The Mekhilta traces a prophetic thread that spans nearly the entire Hebrew Bible, connecting a drunken curse in Genesis to a divine promise in the book of Joel. When the prophet Joel declares, "I will sell your sons and your daughters" (Joel 4:8), the rabbis asked: where did God first speak this decree? The answer lies in one of the most ancient and troubling moments in Scripture.
After the Flood, Noah planted a vineyard, drank its wine, and lay exposed in his tent. His son Ham saw his nakedness and told his brothers. When Noah awoke and learned what had happened, he did not curse Ham directly. Instead, he cursed Ham's son: "Cursed is Canaan. A servant of servants will he be to his brothers" (Genesis 9:25). That curse, the Mekhilta argues, was not merely the bitter words of an old man. It was prophecy.
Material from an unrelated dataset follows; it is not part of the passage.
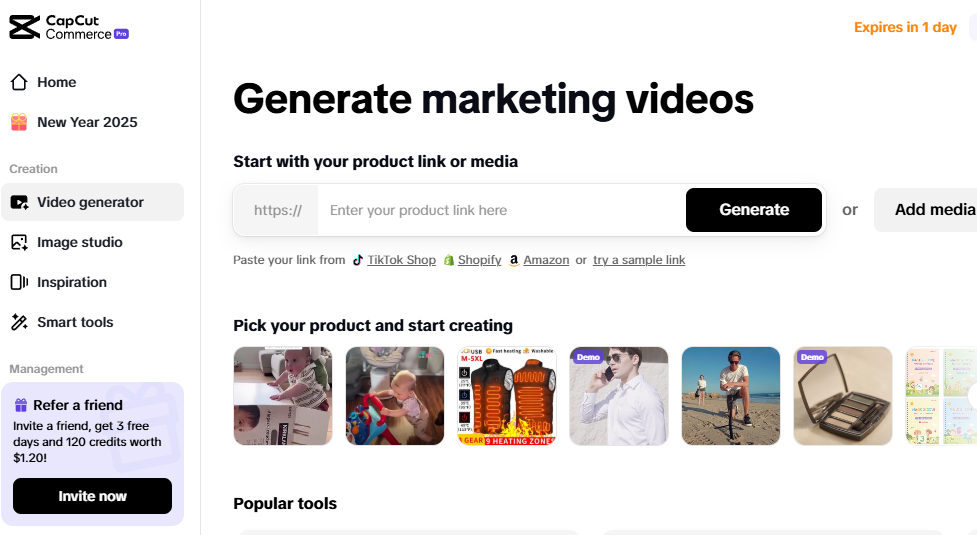The height and width of the screenshot is (535, 977).
Task: Select the heated vest product thumbnail
Action: [x=507, y=396]
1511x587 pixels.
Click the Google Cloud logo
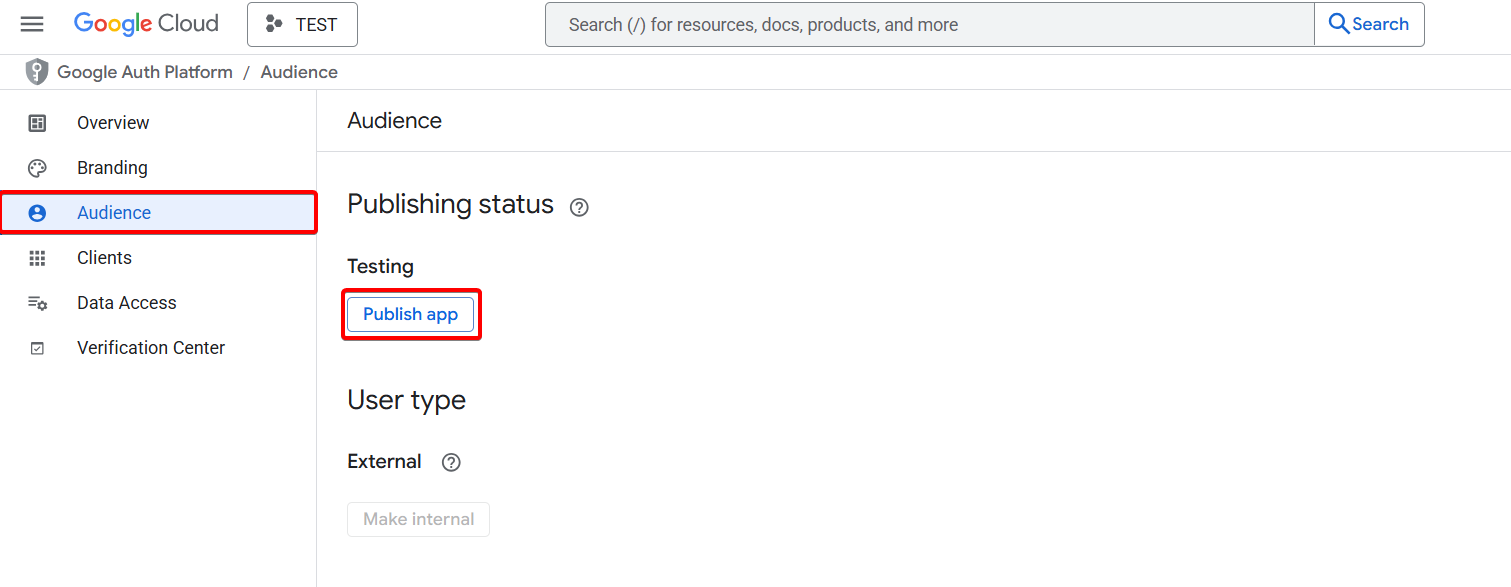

Centuries later, Joel's oracle against the nations who enslaved Israelites fulfilled what Noah had spoken. The selling of sons and daughters was the outworking of a curse planted in the earliest chapters of human history. For the rabbis, nothing in Scripture was accidental. A patriarch's words carried the force of divine decree, echoing forward through generations until the prophets gave them final shape. The connection between Noah and Joel reveals the rabbinic conviction that every verse in the Torah is a seed waiting to bear fruit in some later chapter of the story.